The blood-brain barrier (BBB) has a critical role in central nervous system homeostasis. Intercellular tight junction (TJ) protein complexes of the brain microvasculature limit paracellular diffusion of substances from the blood into the brain. Hypoxia and reoxygenation (HR) is a central component to numerous disease states and pathologic conditions. We have previously shown that HR can influence the permeability of the BBB as well as the critical TJ protein occludin. During HR, free radicals are produced, which may lead to oxidative stress. Using the free radical scavenger tempol (200 mg/kg, intraperitoneal), we show that oxidative stress produced during HR (6% O(2) for 1 h, followed by room air for 20 min) mediates an increase in BBB permeability in vivo using in situ brain perfusion. We also show that these changes are associated with alterations in the structure and localization of occludin. Our data indicate that oxidative stress is associated with movement of occludin away from the TJ. Furthermore, subcellular fractionation of cerebral microvessels reveals alterations in occludin oligomeric assemblies in TJ associated with plasma membrane lipid rafts. Our data suggest that pharmacological inhibition of disease states with an HR component may help preserve BBB functional integrity.

Transforming growth factor-beta signaling alters substrate permeability and tight junction protein expression at the blood-brain barrier during inflammatory pain.

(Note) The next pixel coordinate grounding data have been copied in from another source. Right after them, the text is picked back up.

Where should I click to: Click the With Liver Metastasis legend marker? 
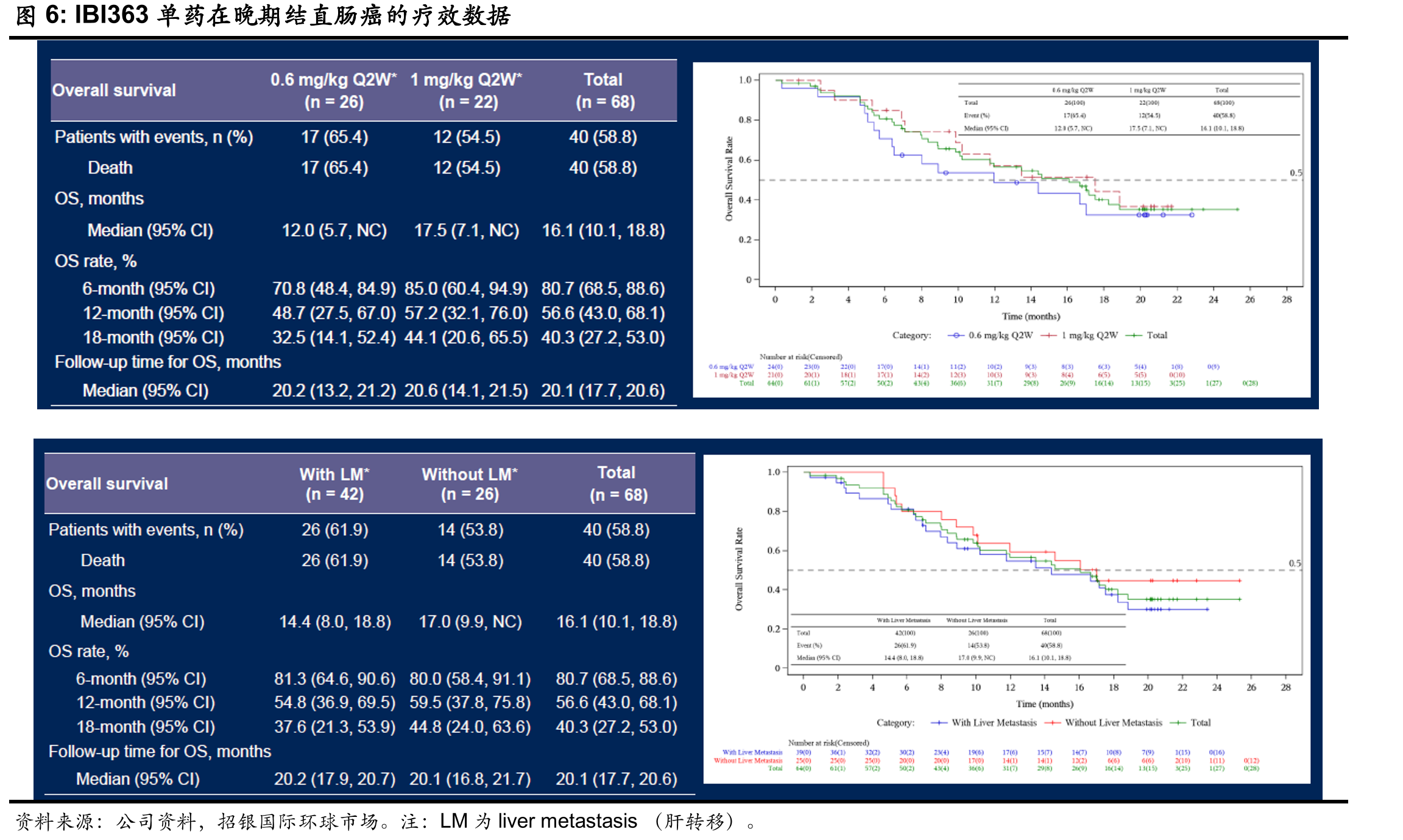(x=939, y=722)
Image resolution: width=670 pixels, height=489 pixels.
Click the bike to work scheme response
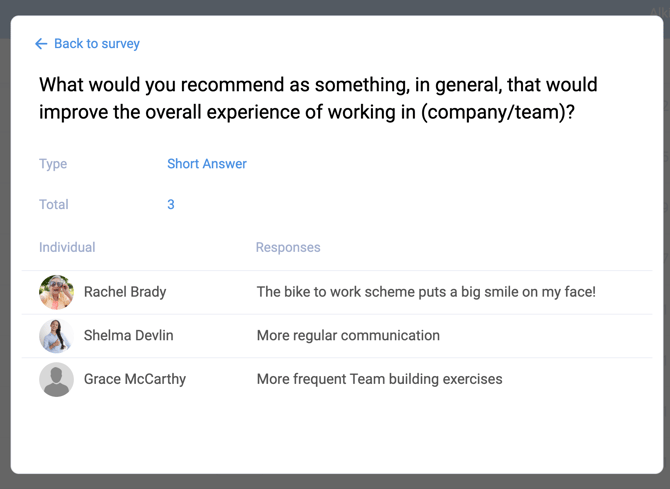click(x=426, y=292)
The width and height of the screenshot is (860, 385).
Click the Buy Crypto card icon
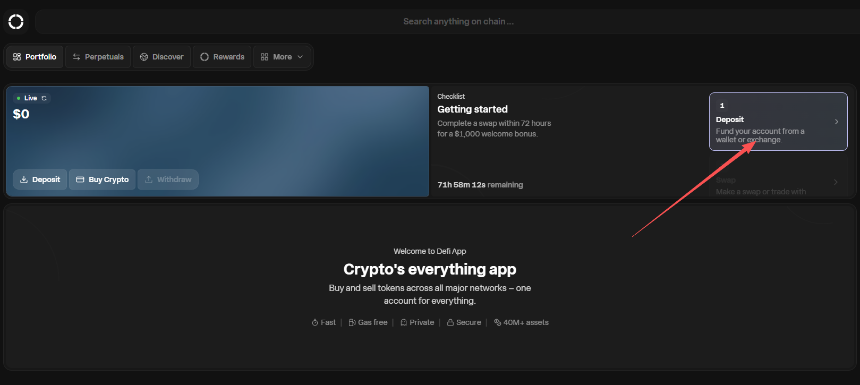click(x=80, y=179)
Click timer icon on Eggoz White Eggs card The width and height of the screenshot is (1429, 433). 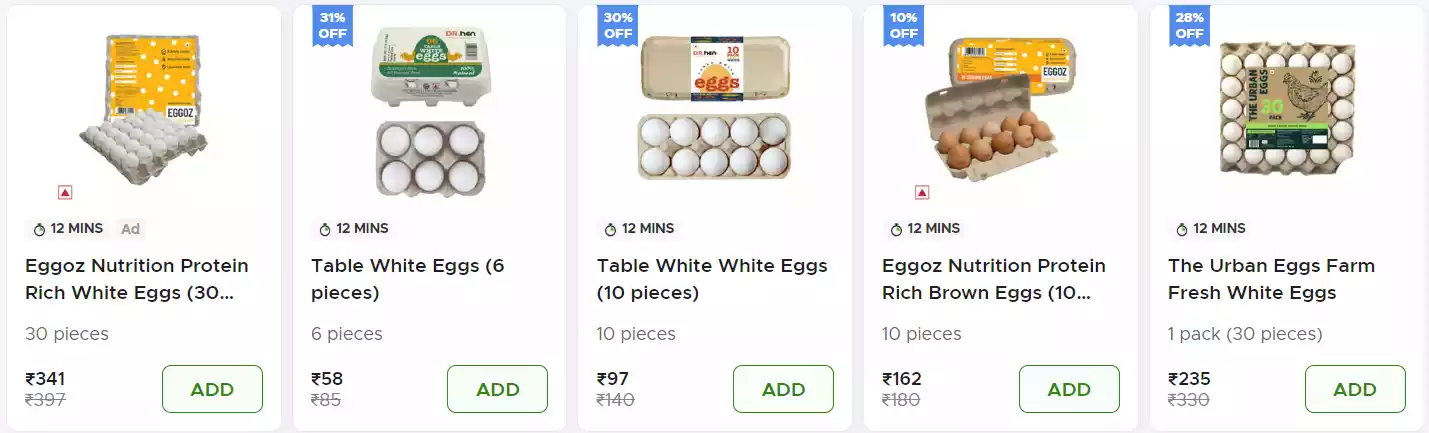tap(39, 229)
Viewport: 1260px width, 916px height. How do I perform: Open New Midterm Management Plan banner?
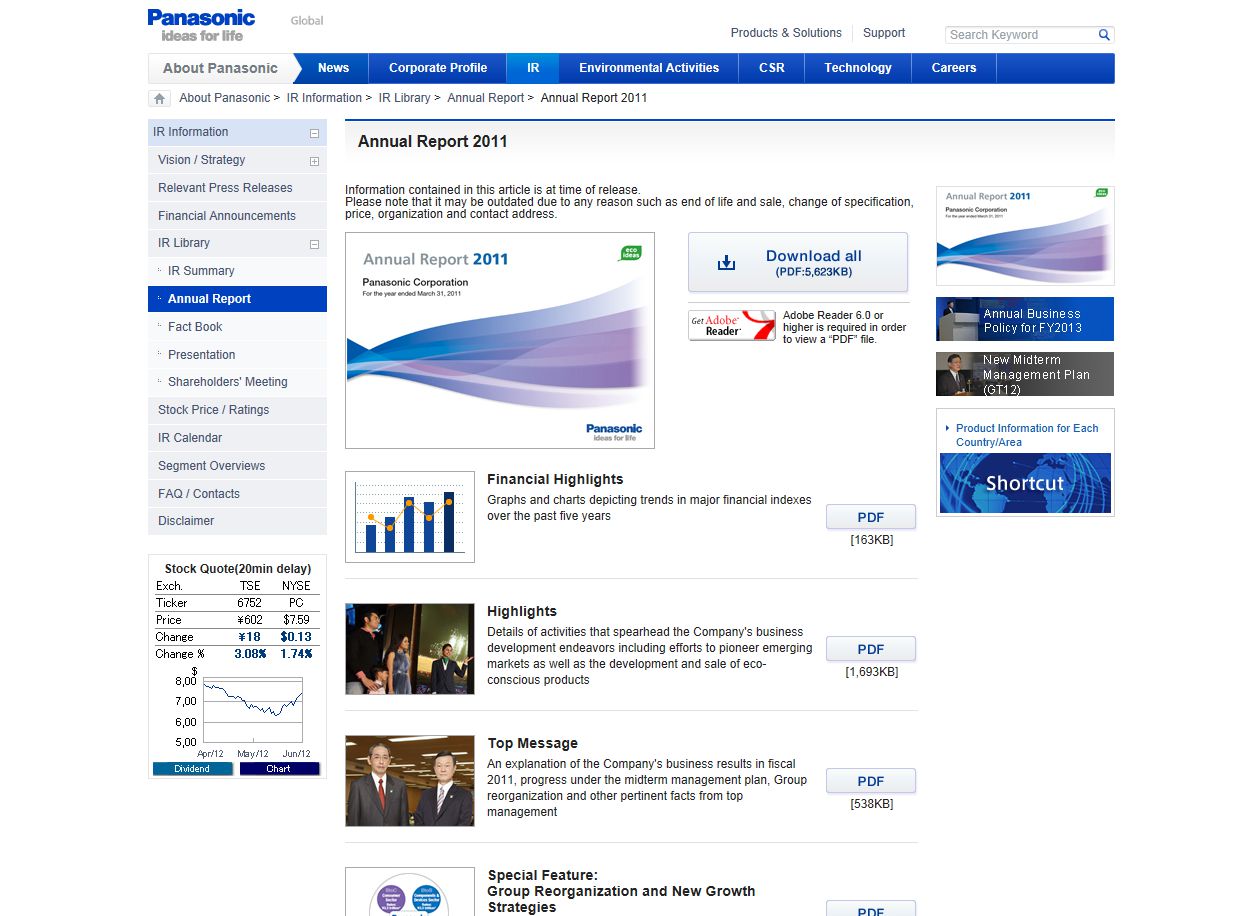1025,374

Our laboratory has shown that peripheral inflammatory pain induced by lambda-carrageenan (CIP) can increase blood-brain barrier (BBB) permeability and alter tight junction (TJ) protein expression leading to changes in BBB functional integrity. However, the intracellular signaling mechanisms involved in this pathophysiologic response have not been elucidated. Transforming growth factor (TGF)-beta signaling pathways are known to regulate vascular integrity and permeability. Therefore, we examined the function of TGF-beta signaling at the BBB in rats subjected to CIP. During CIP, serum TGF-beta1 and protein expression of the TGF-beta receptor activin receptor-like kinase-5 (ALK5) were reduced. Brain permeability to (14)C-sucrose was increased and expression of TJ proteins (i.e., claudin-5, occludin, zonula occluden (ZO-1)) were also altered after 3 h CIP. Pharmacological inhibition of ALK5 with the selective inhibitor SB431542 further enhanced brain uptake of (14)C-sucrose, increased TJ protein expression (i.e., claudin-3, claudin-5, occludin, ZO-1), and decreased nuclear expression of TGF-beta/ALK5 signaling molecules (i.e., Smad2, Smad3), which suggests a role for TGF-beta/ALK5 signaling in the regulation of BBB integrity. Interestingly, administration of exogenous TGF-beta1 before CIP activated the TGF-beta/ALK5 pathway and reduced BBB permeability to (14)C-sucrose. Taken together, our data show that TGF-beta/ALK5 signaling is, in part, involved in the regulation of BBB functional integrity.